I seem sometimes to know a lot of dead people. I suppose it's a result of knowing a lot of people. But this dead person wasn't, herself, a friend but the daughter of a friend. I attended her memorial, the way I think many people do, not from a sense of obligation to the deceased but out of love for the living.

I have, at best, a complicated relationship with suicide. I don't understand the overwhelming hopelessness I presume it results from. Overwhelming hopelessness, this I understand, but my own experience of it suggests that ending life only guarantees things never get better, and as depressed as I get, I never completely forget that everything, even hopelessness, changes.

But it isn't about my experience.

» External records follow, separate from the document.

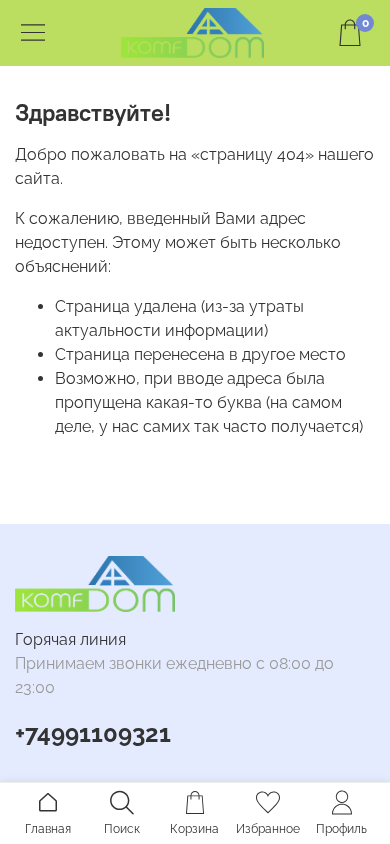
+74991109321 (93, 733)
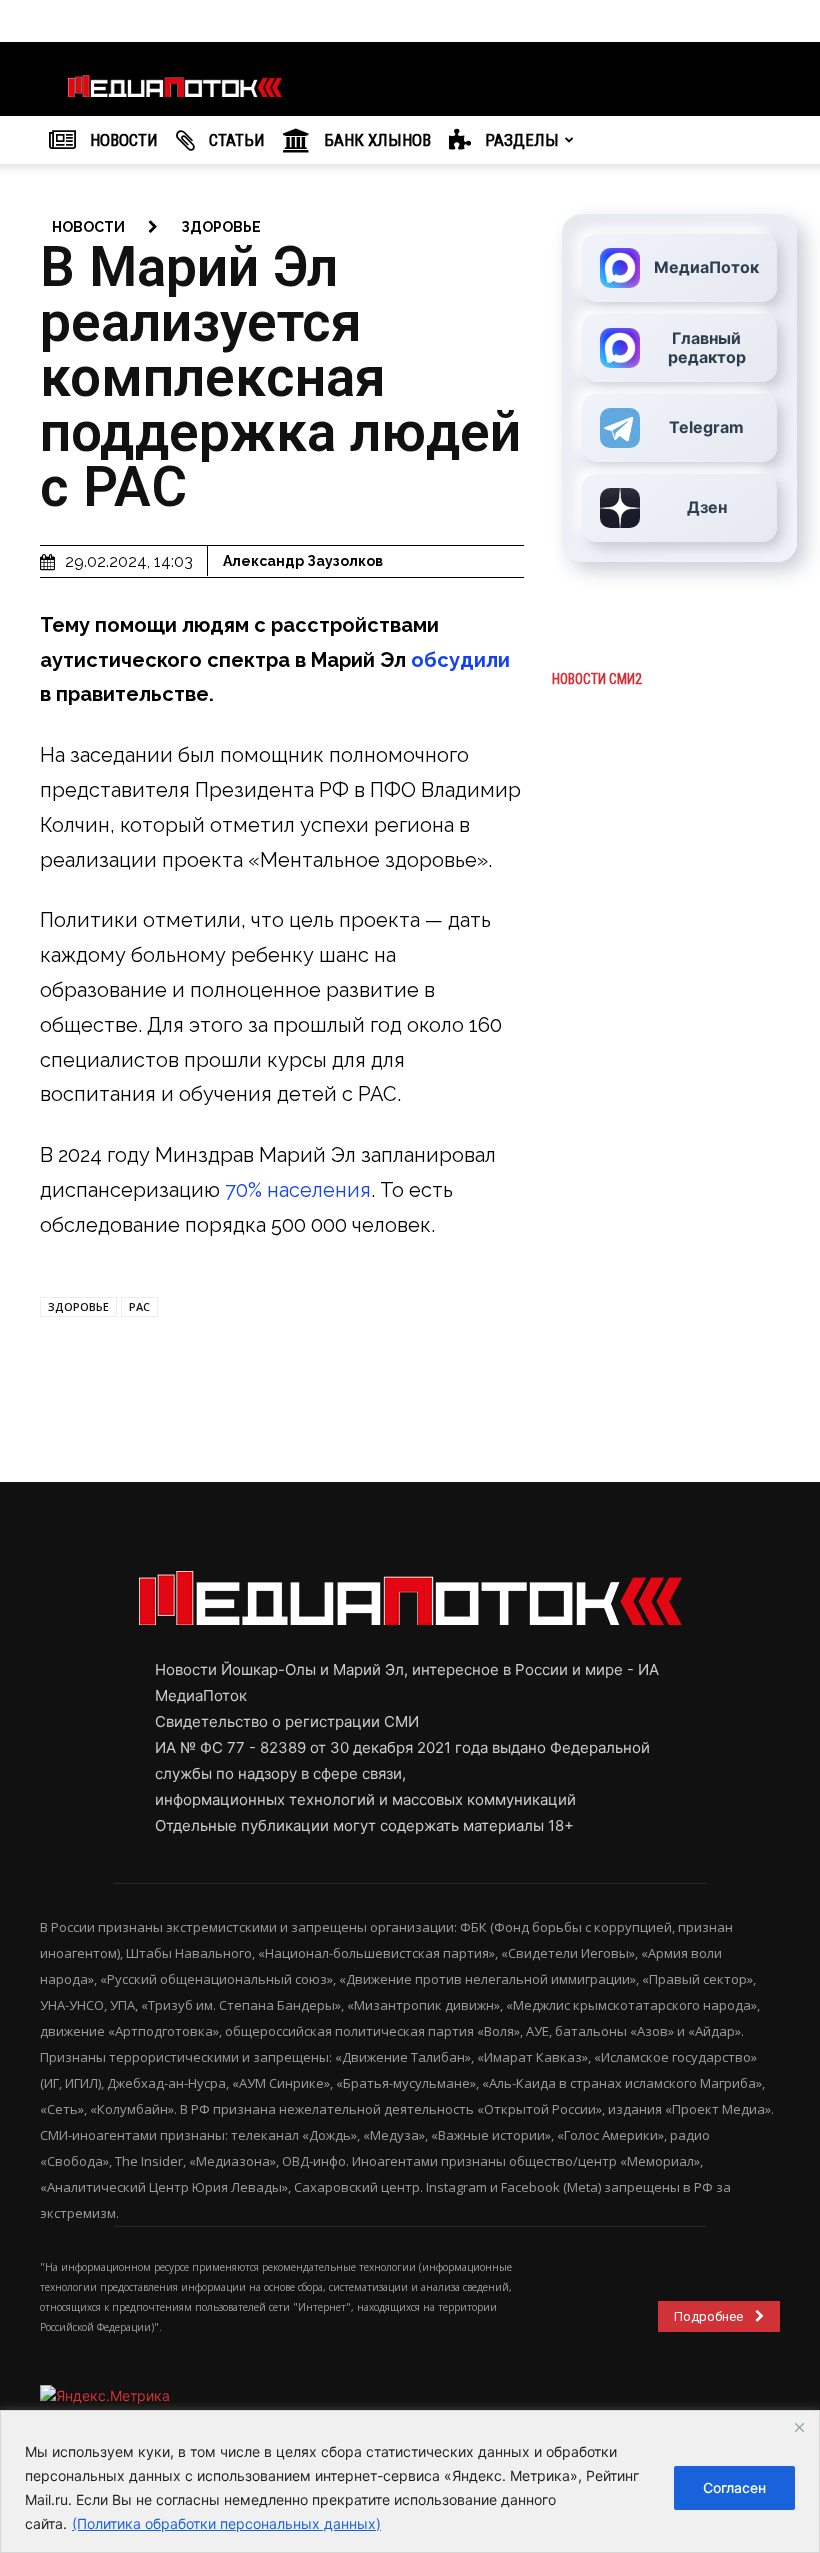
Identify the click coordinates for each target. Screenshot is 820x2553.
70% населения (298, 1190)
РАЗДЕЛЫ (520, 140)
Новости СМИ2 (597, 679)
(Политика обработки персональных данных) (226, 2523)
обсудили (460, 660)
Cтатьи (235, 140)
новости (88, 227)
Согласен (734, 2487)
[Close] (799, 2427)
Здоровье (221, 227)
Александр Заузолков (303, 561)
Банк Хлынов (375, 140)
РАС (139, 1306)
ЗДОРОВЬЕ (78, 1306)
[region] (410, 2481)
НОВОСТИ (122, 140)
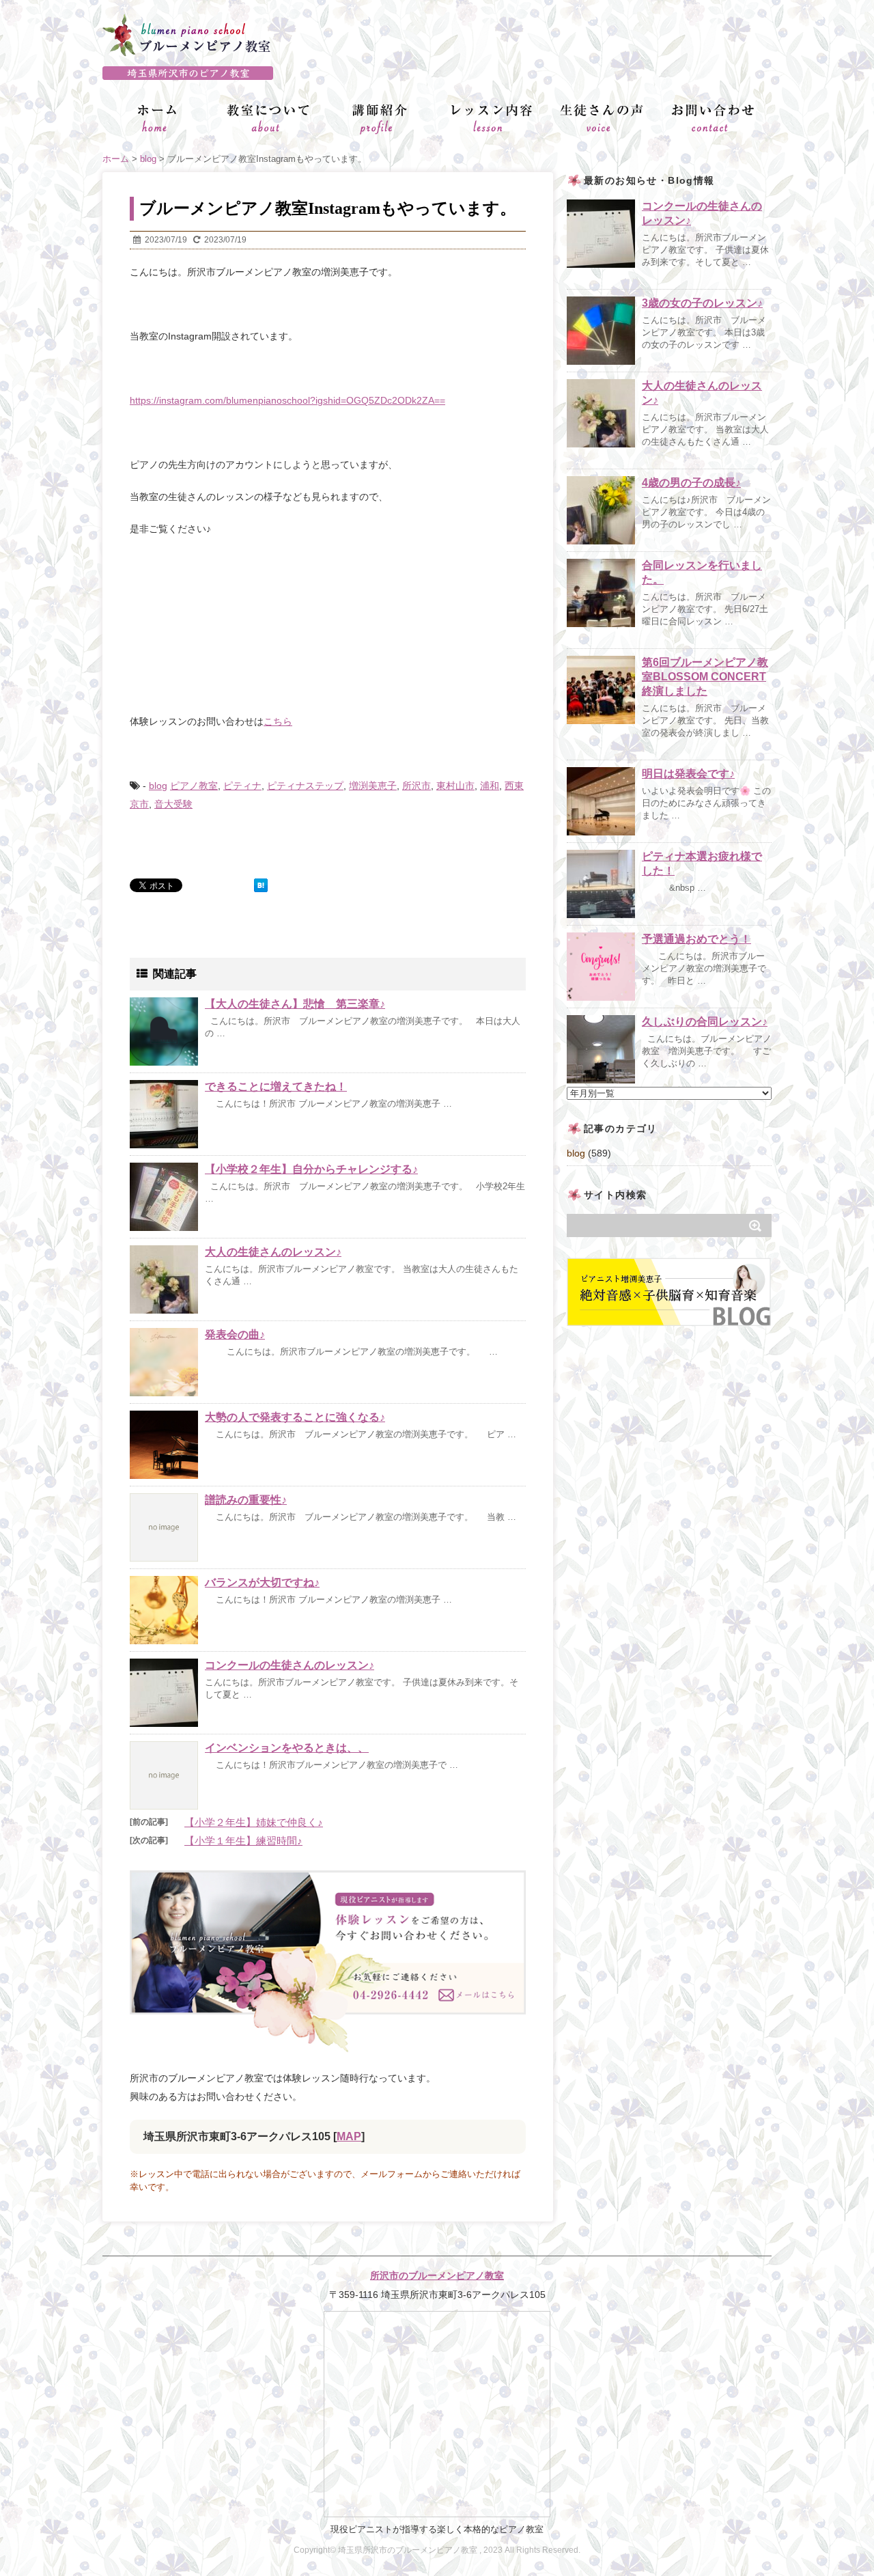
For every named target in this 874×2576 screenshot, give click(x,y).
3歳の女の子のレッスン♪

It's the experience of someone for whom only the unknown brings some comfort, and who may ultimately be braver than the rest of us. There are experiences of life, I'm certain, that only ending it can soothe. And while we struggle to figure out what to make of such decisions, we are most honest when we admit we never will.

On my drive further out of the rim for the service I heard John Lennon singing "Imagine" which itself always fills me like a good hymn. The service was full of people I know but hadn't seen for long whiles and the family whose hurt I'd come to share. We spoke and hugged and chanted. But mostly we sang.

It was in that I felt most connected. I have a rough, uneven voice that is unpleasant to hear, I know, but I love nonetheless to sing and sing loud with others. The songs were deeply steeped in the generation most of us were a part of, some Lennon/McCartney, some Dylan, the almost obligatory soulful "I'll Fly Away."

And then one I didn't expect but fit the tenor and the mood of yearning to receive and give comfort: "Hallelujah." With his nicotine and whiskey rasp Leonard Cohen is the songwriter for the funerals of junkies and suicides, and I surprised myself by the lyrics I'd memorized by listening intently even when I didn't realize I had been. The mournful strains we attempt at hitting the right notes on the chorus, and the inability of most of us to do so, is as good a simile for our lives as any.

I keep coming back to my drive there when, in the snowsquall that had started and turning down the radio that was still playing "Imagine," I pulled over to a car stopped on the side of the road to ask if everything was all right. Everything was and in the world I imagine we take time and effort to ask that question, especially when we know the answer will not be "yes."